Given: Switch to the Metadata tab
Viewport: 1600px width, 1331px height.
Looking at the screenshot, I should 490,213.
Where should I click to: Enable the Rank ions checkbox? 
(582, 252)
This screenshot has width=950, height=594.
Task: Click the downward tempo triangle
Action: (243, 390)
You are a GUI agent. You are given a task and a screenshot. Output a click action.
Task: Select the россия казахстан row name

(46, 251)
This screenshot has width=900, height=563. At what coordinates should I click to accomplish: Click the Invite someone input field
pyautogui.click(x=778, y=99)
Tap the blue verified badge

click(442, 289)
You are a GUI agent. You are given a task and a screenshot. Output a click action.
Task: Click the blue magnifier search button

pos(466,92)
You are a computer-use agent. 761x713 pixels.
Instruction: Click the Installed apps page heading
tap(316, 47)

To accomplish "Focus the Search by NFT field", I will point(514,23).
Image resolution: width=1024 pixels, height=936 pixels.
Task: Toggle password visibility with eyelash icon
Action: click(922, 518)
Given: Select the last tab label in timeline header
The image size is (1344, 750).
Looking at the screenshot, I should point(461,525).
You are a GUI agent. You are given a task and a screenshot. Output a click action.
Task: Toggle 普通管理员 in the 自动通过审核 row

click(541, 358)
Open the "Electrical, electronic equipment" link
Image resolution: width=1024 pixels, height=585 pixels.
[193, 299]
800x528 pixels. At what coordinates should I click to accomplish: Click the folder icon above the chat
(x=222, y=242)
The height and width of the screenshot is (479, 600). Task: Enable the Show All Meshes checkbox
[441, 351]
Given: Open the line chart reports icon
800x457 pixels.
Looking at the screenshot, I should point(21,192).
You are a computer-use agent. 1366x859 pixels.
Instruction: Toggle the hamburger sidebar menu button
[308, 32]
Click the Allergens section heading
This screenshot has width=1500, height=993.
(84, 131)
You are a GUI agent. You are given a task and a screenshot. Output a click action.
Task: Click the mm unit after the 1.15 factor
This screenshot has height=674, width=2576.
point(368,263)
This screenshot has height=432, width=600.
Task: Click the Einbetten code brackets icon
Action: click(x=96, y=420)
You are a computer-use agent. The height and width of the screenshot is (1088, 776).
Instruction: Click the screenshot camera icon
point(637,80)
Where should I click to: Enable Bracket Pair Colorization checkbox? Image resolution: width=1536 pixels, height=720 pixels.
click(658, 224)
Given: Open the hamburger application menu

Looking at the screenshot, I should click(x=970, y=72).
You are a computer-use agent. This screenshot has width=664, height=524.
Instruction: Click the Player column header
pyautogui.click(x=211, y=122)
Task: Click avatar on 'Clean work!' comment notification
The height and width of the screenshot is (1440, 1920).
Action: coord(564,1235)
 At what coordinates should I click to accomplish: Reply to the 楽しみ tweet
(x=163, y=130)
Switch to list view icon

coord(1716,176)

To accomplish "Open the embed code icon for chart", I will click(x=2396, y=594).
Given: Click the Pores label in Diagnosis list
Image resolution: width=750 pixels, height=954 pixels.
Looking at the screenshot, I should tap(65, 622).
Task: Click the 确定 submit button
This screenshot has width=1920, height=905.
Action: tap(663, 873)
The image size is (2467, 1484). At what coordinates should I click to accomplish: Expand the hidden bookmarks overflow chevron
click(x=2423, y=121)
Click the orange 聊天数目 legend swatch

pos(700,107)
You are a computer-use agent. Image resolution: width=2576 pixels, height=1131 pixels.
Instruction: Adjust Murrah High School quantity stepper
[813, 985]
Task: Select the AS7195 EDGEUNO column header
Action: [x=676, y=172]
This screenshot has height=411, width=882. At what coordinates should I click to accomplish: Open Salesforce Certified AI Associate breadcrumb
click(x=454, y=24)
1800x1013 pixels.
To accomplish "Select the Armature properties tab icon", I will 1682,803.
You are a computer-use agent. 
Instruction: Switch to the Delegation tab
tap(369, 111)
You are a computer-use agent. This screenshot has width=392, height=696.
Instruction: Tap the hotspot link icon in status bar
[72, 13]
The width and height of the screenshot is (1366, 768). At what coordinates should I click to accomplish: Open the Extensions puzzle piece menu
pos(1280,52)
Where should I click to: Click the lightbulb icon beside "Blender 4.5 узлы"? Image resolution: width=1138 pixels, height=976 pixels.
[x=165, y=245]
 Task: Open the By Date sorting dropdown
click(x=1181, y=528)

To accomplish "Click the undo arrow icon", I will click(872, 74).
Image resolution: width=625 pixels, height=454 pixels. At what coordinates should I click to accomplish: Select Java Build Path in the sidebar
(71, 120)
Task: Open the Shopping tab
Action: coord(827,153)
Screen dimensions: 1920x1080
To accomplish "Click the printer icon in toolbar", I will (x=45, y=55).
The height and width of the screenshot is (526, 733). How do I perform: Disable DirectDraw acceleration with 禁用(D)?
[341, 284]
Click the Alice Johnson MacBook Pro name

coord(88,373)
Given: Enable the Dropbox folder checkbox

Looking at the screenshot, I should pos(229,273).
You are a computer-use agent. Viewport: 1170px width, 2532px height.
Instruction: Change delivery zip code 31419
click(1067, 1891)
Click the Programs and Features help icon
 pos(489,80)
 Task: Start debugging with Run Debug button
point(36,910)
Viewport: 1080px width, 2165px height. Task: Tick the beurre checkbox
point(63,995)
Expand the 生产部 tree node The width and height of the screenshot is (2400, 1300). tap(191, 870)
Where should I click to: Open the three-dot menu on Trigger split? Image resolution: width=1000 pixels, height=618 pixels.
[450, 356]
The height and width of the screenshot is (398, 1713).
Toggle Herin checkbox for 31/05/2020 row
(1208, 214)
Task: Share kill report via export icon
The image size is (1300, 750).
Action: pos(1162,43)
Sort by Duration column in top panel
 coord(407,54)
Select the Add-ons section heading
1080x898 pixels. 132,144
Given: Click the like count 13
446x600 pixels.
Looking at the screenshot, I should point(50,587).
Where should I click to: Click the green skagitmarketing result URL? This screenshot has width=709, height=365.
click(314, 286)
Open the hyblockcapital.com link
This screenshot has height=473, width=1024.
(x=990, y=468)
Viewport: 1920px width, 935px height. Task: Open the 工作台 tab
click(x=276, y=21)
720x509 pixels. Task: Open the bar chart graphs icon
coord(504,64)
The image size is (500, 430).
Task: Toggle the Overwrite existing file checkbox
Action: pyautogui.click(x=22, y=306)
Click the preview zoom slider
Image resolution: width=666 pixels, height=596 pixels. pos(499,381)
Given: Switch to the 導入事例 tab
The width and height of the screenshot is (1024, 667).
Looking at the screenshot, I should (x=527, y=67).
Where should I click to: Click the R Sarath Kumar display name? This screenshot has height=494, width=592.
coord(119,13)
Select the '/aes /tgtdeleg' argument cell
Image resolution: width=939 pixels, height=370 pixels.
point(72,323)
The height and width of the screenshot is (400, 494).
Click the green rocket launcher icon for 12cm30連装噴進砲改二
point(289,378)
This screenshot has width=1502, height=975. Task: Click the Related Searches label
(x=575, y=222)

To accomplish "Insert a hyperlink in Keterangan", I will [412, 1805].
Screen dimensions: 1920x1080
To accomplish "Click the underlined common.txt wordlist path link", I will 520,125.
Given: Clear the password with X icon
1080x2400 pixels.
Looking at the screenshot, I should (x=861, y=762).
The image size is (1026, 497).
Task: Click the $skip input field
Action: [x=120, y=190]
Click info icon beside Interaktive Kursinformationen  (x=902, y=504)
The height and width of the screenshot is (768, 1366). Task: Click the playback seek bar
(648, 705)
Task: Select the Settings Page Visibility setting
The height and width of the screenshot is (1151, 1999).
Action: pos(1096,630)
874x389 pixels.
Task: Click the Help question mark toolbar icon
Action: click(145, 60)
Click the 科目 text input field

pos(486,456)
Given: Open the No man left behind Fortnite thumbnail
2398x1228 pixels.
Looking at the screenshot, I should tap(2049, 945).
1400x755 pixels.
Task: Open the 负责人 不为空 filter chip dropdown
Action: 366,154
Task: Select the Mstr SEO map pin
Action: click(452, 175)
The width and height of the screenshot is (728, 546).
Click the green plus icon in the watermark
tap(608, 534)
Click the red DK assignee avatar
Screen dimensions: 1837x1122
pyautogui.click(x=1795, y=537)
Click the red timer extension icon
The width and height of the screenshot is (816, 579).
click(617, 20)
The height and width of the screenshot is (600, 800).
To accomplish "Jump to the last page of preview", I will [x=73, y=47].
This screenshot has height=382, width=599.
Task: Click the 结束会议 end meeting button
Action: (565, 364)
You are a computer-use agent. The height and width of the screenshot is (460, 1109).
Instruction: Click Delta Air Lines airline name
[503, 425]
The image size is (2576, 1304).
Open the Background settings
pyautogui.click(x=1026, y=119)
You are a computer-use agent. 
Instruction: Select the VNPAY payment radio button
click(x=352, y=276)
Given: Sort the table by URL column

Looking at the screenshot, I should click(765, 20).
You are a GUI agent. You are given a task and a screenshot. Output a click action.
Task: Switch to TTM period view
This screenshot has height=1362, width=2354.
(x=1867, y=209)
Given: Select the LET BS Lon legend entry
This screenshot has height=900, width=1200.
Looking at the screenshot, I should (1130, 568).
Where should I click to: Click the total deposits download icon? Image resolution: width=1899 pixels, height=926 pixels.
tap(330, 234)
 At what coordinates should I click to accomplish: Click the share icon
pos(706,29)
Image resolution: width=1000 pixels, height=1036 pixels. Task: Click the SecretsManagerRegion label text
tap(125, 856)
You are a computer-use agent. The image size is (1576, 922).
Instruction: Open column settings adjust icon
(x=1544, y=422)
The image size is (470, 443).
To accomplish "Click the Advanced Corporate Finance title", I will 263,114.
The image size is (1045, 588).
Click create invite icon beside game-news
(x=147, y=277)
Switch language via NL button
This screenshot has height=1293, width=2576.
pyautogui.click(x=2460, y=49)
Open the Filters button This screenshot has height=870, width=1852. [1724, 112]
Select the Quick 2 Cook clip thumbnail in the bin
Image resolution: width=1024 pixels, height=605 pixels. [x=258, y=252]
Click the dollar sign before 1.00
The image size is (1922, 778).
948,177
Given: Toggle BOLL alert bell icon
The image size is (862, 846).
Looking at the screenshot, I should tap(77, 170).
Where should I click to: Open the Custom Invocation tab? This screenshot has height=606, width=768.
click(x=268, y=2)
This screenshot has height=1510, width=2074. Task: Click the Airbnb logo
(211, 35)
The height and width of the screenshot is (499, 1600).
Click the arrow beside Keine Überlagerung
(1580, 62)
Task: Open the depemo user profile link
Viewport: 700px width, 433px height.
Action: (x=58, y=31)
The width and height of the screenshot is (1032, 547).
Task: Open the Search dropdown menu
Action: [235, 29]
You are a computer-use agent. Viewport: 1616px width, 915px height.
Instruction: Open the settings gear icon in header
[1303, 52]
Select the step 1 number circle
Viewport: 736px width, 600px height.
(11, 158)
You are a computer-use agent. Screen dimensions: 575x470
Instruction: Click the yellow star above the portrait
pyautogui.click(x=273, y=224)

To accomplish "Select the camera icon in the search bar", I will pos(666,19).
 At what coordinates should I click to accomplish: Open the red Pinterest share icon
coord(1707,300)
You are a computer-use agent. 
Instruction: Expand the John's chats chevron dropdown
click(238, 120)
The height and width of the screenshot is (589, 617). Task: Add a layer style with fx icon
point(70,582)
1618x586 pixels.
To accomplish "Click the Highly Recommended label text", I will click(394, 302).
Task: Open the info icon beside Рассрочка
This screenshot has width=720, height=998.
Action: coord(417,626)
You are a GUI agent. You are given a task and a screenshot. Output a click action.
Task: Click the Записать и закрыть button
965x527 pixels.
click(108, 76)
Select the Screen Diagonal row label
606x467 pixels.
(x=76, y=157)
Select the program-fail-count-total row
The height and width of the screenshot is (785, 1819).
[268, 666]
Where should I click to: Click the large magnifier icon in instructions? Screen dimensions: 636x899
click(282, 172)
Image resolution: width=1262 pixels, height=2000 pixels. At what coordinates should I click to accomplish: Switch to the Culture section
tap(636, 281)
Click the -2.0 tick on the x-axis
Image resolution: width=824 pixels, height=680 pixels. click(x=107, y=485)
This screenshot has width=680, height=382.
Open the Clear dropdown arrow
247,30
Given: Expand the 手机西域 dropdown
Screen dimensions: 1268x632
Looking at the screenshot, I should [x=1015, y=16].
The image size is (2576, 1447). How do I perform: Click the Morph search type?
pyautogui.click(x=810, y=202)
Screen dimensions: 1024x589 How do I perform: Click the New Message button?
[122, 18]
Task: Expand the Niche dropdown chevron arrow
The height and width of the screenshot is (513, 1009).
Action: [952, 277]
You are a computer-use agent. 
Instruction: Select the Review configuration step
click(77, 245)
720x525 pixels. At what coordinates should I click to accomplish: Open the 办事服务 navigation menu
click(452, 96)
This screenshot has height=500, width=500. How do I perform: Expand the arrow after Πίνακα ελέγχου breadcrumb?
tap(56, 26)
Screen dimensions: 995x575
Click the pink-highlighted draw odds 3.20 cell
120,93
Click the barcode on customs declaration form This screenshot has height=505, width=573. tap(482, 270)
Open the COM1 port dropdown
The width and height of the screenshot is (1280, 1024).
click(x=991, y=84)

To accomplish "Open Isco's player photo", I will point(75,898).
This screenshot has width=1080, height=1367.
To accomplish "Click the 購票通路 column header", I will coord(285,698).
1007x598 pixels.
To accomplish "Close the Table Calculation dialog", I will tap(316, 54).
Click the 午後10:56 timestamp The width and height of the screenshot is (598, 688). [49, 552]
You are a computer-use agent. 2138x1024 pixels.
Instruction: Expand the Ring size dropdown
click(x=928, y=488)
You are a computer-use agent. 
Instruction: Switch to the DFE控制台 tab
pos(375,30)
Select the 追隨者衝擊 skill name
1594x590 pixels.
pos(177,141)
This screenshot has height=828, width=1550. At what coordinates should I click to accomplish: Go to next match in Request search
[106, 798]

▶ What you should do
Reproduce the items above without any changes, starting at the line that contains "Given: Enable the Dropbox folder checkbox" and ending at the line that contains "coord(407,54)".

▶ Result of this task
Given: Enable the Dropbox folder checkbox

Looking at the screenshot, I should pos(229,273).
You are a computer-use agent. Viewport: 1170px width, 2532px height.
Instruction: Change delivery zip code 31419
click(1067, 1891)
Click the Programs and Features help icon
 pos(489,80)
 Task: Start debugging with Run Debug button
point(36,910)
Viewport: 1080px width, 2165px height. Task: Tick the beurre checkbox
point(63,995)
Expand the 生产部 tree node The width and height of the screenshot is (2400, 1300). tap(191, 870)
Where should I click to: Open the three-dot menu on Trigger split? Image resolution: width=1000 pixels, height=618 pixels.
[450, 356]
The height and width of the screenshot is (398, 1713).
Toggle Herin checkbox for 31/05/2020 row
(1208, 214)
Task: Share kill report via export icon
The image size is (1300, 750).
Action: pos(1162,43)
Sort by Duration column in top panel
 coord(407,54)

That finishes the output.